Lots of doweling- suggestions?

My husband keeps bringing home pieces of dowel from work. They’re extra bits that are cut off longer pieces, which are used for… well, I don’t know that, but anyway, he keep bringing them home.

He uses them to hit people with- you know, practice knives for knife-fighting techniques and stuff. Kendo. Capoeira sticks, too. Perfectly normal. That’s fine, except he isn’t breaking them as fast as he’s bringing them home.

So, I want to do something with the extras, but I can’t think of much. They’re between 2 and 3 ft long, and from 1 inch to .50 inch wide. I suppose I use them to make Blair Witch Project things to hang on the door, but beyond that I’m stuck.

So, I need suggestions. There must be some woodwork-y type people here.

Someone is going to pop in and say, “I thought that said lots of toweling. What a rip-off”.

Geodesic domes. Cover them with mylar and use them as yard art or make doghouses out of them.

Large bird cages.

That’s just silly Kalhoun. What if you don’t have a large bird?

You could make a Pioneer Barbie Log Dreamhome. Or a fire.

Use them as rungs for emergency rope ladders. Put one in each upper-story room, along with a way to secure them to the window sill in case of fire.

Ummmmm Macrame?

Unique 3-D wall art?

Oh I know! Set them up so that they roll and you can use them to move the large heavy stones… As you build the Family Pyramid!!

Toothpicks for giants.

Build a fake jail cell.

Playpen for non-existent children? Very large skewers?
What the heck is a geodesic dome, and how would I make one?

Start your own wooden xylophone company.

Could use the thinner stuff to make box kites.

geodesic domes

Skeleton decorations for next halloween–very spooky. Dunno what you could do for a skull, though. Papier mache or maybe one of your husband’s knife fighting partners, if he ‘slipped’ one of these days.

How about a plate rack I also used dowels to make a trivets.

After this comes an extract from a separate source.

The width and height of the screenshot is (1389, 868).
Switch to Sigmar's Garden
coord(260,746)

Make a spool cannon by gluing a couple of empty wooden spools together end to end. Then put some kind of stopper on the end of one of the dowels, and glue a small rubber band to that. Hook the other end of the rubber band to a nail stuck into one of the spools. Stick a bean or other small object (perhaps a lit match if you’re the pyromaniac type) into the open end of the cylinder of spools, pull back the dowel, and let go to fire.

Holy crap!

That is such a cool idea. I never thought of making something like this. So easy, so simple, so… medieval.
I am so making this.

Thanks. I learned it as a kid, and today while trying to search for seemingly nonexistent instructions online, I found out that it merits a mention in Tom Sawyer.

Unfortunately, my parents were too smart to let me out of their sight so I could try it with lit matches.

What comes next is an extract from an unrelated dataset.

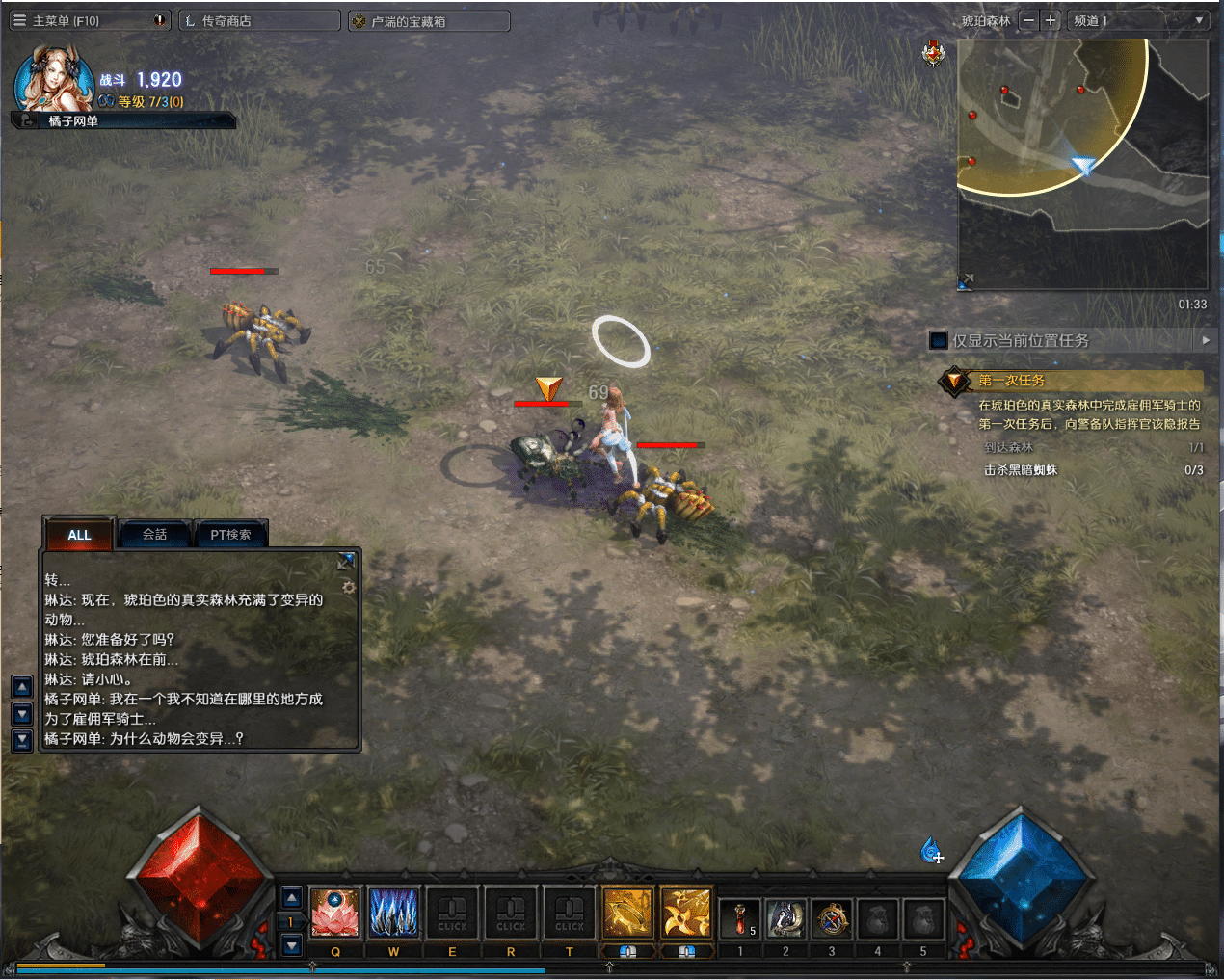Use the red health potion in slot 1
1224x980 pixels.
[740, 919]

Axels/wheels for a wooden toy train?
homemade tinkertoys?

Brian

if you can come up with the joiner pieces from some Tinkertoys and some open-mesh-type fabric (preferably a synthetic), you’ve got all the makings for a homemade sweater drying rack. cut a real big rectangle of material. sew about a 1-inch hem along each side (leaving corners unsewn). slide lengths of doweling into hem through openings. join dowels at corners using joiner pieces to form frame. short pieces of doweling get stuck in the center hole of the joiner pieces to elevate frame off floor/table/flat surface. lay hand-washables or other “Dry Flat” clothing on frame to use.

lachesis

p.s. for double-size frame (two sweaters’ worth), you’d want to use 2 pieces of doweling for each long edge, and an additional support section running through the middle. you’d need 6 joiner pieces to connect all the dowels, as well as 6 short “leg” pieces for elevating. framework is roughly:

@@@ where “@” is the Tinkertoy joiner
|####|####| piece and “|” and "" are the
|####|####| dowel sections (and “#” is the
@
@_@ mesh material. yeah, i know–DUH!)